DATA IN THIS EXERCISE below:

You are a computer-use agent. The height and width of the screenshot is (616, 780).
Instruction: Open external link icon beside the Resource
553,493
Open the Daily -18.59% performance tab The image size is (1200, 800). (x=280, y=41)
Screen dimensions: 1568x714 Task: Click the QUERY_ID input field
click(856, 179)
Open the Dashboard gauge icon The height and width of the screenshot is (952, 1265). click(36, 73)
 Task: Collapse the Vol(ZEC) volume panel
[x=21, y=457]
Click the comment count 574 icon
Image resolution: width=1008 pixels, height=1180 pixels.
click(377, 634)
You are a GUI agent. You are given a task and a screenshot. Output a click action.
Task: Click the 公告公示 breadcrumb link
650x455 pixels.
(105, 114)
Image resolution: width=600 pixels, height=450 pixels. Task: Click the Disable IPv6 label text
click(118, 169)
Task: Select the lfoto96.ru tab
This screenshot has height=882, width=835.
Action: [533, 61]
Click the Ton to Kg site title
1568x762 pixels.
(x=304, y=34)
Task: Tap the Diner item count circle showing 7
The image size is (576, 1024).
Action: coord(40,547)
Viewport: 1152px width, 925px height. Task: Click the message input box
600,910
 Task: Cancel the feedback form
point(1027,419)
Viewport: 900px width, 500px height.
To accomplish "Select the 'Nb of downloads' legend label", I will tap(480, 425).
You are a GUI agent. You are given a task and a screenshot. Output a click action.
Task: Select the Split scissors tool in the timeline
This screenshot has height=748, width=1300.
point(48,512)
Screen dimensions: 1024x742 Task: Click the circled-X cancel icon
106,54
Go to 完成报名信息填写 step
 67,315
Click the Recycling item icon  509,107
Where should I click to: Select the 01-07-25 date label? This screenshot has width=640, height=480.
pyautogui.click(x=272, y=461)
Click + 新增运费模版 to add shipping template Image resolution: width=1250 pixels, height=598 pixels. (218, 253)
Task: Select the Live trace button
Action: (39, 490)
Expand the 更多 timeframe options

End of DATA IN THIS EXERCISE.

## EXERCISE REQUIREMENTS:
Your answer must be the line that contains "This screenshot has height=748, width=1300." and every line after it to the end of the records, reproduced exactly.

## YOUR RESPONSE:
This screenshot has height=748, width=1300.
point(48,512)
Screen dimensions: 1024x742 Task: Click the circled-X cancel icon
106,54
Go to 完成报名信息填写 step
 67,315
Click the Recycling item icon  509,107
Where should I click to: Select the 01-07-25 date label? This screenshot has width=640, height=480.
pyautogui.click(x=272, y=461)
Click + 新增运费模版 to add shipping template Image resolution: width=1250 pixels, height=598 pixels. (218, 253)
Task: Select the Live trace button
Action: (39, 490)
Expand the 更多 timeframe options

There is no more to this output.